Таким образом, учитывая широкий спектр действия по восстановлению практически всех видов обмена в гепатоците, препараты тиоктовой кислоты (Тиоктацид) должны найти широкое распространение в лечении метаболических заболеваний печени алкогольного и неалкогольного генеза.

ЛИТЕРАТУРА
1. Балаболкин М.И., Клебанова Е.М. Роль окислительного стресса в патогенезе сосудистых осложнений диабета // Проблемы эндокринологии. — 2000. — № 6. — С. 29-34.
2. Никитин И.Г., Сторожаков Г.И, Федоров И.Г. и др. Состояние кишечной микрофлоры у пациентов с неалкогольным стеатогепатитом // Рос. журнал гастроэнтерологии, гепатологии, колопроктологии. — 2002. — № 5. — С. 40-44.
3. Яковенко Э.П., Григорьев П.Я. Хронические заболевания печени: диагностика и лечение // Рус. мед. жур. — 2003. – Т. 11. — № 5. — С. 291-6.
4. Angulo P. Treatment of nonalcoholic fatty liver disease. Ann Hepatol 2002;1:12-9.
5. Angulo P, Keach JC, Batts KP, Lindord KD. Independent predictors of Liver fibrosis in patients with non-alcoholic steatohepatitis. Hepatology 1999;30:1356-62.

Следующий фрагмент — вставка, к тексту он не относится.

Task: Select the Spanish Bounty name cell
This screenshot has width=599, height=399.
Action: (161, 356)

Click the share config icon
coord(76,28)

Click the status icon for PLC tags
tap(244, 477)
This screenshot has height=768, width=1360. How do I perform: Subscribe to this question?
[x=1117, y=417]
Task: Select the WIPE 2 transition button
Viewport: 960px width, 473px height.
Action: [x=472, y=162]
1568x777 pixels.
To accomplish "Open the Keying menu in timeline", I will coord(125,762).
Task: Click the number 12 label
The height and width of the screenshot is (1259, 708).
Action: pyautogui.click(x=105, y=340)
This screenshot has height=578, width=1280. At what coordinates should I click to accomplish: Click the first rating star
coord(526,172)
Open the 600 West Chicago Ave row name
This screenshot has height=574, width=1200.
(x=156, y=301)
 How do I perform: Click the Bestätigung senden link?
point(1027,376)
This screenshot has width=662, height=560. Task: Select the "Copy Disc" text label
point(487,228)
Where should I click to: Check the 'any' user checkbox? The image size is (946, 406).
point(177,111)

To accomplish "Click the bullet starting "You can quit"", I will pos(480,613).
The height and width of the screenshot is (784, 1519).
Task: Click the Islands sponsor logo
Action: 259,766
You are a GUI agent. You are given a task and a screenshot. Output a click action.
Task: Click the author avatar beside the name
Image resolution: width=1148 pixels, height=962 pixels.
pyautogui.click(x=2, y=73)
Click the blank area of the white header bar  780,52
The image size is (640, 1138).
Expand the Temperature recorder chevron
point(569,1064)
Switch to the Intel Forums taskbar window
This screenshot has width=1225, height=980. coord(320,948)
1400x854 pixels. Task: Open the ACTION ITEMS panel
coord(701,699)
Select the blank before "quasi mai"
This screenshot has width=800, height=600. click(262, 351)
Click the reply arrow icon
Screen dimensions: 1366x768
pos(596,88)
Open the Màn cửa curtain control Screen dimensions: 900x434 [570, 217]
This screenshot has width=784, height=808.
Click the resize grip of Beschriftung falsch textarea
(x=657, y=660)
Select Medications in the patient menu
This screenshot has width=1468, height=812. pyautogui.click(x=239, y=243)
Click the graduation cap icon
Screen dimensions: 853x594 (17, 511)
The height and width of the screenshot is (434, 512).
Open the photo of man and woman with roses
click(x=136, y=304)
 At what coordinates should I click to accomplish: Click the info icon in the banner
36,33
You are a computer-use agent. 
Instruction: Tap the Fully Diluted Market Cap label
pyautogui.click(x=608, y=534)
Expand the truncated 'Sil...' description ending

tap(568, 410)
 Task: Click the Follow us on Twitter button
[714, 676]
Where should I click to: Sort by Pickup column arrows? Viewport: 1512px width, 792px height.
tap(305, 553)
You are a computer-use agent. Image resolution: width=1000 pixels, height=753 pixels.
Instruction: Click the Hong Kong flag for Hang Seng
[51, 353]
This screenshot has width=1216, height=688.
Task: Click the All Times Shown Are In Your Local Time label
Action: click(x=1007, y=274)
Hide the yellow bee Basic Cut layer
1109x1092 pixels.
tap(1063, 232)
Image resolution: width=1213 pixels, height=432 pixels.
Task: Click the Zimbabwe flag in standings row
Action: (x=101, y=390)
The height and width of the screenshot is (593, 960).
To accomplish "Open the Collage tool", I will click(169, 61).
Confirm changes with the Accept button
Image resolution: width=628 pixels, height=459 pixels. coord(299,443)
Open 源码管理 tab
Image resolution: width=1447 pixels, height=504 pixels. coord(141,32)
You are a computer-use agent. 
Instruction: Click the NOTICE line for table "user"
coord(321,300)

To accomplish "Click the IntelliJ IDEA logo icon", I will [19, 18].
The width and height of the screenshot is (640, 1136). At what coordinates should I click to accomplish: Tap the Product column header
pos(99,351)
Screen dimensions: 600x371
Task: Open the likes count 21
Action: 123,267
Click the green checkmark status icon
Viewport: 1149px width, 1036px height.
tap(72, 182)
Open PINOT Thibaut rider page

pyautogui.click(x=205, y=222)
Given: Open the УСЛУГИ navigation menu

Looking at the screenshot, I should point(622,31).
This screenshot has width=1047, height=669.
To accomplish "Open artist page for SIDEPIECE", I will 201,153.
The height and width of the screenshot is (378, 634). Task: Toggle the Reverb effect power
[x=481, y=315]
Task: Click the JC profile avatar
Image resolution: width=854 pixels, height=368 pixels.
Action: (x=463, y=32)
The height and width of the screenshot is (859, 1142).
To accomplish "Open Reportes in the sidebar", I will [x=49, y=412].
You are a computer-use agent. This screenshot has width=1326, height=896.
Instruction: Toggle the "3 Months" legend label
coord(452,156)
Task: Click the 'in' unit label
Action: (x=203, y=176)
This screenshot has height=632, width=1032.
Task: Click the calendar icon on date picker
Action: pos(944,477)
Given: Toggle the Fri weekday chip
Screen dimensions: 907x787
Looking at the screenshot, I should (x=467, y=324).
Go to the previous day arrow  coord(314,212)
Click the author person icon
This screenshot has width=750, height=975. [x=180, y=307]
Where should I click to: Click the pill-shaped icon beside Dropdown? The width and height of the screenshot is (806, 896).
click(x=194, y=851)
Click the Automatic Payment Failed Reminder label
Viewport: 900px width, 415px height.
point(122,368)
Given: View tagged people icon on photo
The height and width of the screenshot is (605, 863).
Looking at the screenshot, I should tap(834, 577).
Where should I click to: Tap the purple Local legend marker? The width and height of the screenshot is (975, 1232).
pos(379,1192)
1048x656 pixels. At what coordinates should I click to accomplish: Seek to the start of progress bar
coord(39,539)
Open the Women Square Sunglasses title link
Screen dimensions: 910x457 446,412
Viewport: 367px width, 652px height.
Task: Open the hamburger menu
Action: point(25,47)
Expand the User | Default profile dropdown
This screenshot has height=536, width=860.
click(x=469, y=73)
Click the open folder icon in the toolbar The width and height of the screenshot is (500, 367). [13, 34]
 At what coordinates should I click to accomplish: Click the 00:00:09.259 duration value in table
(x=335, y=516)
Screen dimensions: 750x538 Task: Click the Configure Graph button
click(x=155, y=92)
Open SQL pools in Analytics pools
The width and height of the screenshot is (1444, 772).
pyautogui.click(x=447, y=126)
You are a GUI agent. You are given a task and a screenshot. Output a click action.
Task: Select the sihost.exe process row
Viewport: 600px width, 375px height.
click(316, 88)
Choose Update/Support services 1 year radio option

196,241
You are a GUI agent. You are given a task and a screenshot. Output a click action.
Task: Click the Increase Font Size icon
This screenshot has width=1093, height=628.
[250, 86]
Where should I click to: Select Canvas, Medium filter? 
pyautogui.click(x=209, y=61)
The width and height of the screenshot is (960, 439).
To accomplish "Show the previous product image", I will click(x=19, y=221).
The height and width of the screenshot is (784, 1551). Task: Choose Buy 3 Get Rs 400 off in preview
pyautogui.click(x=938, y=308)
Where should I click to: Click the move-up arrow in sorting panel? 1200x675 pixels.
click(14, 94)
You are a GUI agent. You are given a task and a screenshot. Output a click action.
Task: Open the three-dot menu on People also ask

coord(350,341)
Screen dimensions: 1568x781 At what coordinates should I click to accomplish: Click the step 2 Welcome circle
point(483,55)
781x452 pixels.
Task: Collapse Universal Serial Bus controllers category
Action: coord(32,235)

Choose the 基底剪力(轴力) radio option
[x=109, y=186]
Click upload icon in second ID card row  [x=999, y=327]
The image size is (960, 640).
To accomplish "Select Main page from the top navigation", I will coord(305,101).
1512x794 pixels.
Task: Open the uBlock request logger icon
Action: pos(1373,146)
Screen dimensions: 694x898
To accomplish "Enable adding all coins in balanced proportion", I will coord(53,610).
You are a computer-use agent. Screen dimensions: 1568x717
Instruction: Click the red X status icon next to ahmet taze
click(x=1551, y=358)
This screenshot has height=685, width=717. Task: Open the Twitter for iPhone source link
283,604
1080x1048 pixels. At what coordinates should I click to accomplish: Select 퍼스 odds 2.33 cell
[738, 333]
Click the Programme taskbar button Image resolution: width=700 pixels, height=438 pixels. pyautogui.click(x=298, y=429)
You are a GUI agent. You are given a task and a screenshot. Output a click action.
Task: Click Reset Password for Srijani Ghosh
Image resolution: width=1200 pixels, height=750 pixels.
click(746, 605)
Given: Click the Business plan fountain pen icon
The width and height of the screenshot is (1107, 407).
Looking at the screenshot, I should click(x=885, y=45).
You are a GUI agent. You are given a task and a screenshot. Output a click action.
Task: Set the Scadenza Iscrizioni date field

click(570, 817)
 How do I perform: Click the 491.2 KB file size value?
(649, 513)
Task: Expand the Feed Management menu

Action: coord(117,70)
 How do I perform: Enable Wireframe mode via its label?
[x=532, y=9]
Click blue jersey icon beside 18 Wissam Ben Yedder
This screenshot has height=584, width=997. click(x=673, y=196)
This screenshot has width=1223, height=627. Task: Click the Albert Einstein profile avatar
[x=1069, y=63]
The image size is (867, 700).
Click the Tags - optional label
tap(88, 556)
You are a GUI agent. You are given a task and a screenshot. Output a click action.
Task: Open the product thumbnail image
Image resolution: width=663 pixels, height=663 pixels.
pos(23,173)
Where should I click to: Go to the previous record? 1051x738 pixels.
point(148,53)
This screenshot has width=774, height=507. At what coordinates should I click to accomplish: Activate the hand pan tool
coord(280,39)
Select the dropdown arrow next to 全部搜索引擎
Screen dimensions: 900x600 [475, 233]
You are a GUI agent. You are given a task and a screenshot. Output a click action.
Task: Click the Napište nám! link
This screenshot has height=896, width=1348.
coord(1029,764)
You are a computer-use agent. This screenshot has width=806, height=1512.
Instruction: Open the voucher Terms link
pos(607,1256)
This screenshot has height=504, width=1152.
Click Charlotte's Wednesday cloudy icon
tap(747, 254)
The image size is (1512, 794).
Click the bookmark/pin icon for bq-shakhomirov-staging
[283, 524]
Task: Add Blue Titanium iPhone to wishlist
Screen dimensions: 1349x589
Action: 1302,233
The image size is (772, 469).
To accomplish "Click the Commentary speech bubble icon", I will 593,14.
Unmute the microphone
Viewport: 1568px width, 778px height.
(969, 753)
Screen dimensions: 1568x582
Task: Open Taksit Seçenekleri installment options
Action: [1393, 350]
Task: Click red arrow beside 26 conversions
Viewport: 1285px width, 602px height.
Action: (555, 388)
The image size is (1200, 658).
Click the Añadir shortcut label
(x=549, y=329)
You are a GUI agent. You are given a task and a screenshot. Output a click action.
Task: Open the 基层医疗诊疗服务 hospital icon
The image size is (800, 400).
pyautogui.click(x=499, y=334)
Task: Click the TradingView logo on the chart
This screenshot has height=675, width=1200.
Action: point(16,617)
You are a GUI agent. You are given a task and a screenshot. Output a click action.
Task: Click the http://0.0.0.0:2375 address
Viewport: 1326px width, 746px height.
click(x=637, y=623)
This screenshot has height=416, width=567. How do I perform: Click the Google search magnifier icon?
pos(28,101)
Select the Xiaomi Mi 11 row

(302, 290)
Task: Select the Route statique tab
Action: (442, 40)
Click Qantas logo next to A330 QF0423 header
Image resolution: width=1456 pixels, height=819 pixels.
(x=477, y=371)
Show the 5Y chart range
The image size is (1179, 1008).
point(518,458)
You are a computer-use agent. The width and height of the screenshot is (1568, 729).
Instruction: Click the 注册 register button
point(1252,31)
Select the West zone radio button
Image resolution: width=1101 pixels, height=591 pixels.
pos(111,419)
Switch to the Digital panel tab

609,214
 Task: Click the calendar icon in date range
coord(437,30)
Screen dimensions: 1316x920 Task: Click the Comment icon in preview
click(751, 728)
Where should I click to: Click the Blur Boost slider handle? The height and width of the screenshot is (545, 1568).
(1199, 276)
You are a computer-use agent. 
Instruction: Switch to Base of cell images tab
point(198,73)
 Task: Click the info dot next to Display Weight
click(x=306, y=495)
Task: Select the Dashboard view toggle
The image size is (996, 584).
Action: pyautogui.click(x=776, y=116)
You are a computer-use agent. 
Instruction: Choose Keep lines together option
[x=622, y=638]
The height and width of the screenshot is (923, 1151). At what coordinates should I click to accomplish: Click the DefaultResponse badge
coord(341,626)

6. Berkson BM. A conservative triple antioxidant approach to the treatment of hepatitis C. Combination of alhalipoic acid (thioctic acid), silymarin and selenium: tree case histories. Med Klin 1999;15(suppl. 3):84-9.
7. Burt AD, Mutton A, Day CP. Diagnosis and interpretation of steatosis and steatohepatitis. Semin Diagn Pathol 1998;15:246-58.
8. James O, Day CP. Non-alcoholic steatohepatitis: another disease of affluence. Lancet 1999;353:1634-6.
9. Kuntz E. Fatty liver – a morphological and clinical review. Med Welt 1999;50:406-13.
10. Lefkowitch JH. Hepatobiliary pathology. Curr Opin Gastroenterol 2003;19:185-93.
11. Lumeng L, Crabb DW. Alcoholic liver disease. Curr Opin Gastroenterol 2000;16:208-18.
12. Moseley RH. Liver and biliary tract. Curr Opin Gastroenterol 2003;19:181-4.
13. Niemela O, Parkkila S, Yla-Herttuala S, et al. Sequential acetaldehyde production, lipid peroxidation and fibrogenesis in micropig model of alcohol-induced liver disease. Hepatology 1995;22:1208-14.
14. Pessayre D, Mansouri AM, Fromenty B. Nonalcoholic steatosis and steatohepatitis. Mitochondrial dysfunction in steatohepatitis. Am J Physiol 2002;282:193-9.
15. Prichard P, Walf R, Chapman R. Drugs for the gut. WB Saunders Company Ltd 1998:443.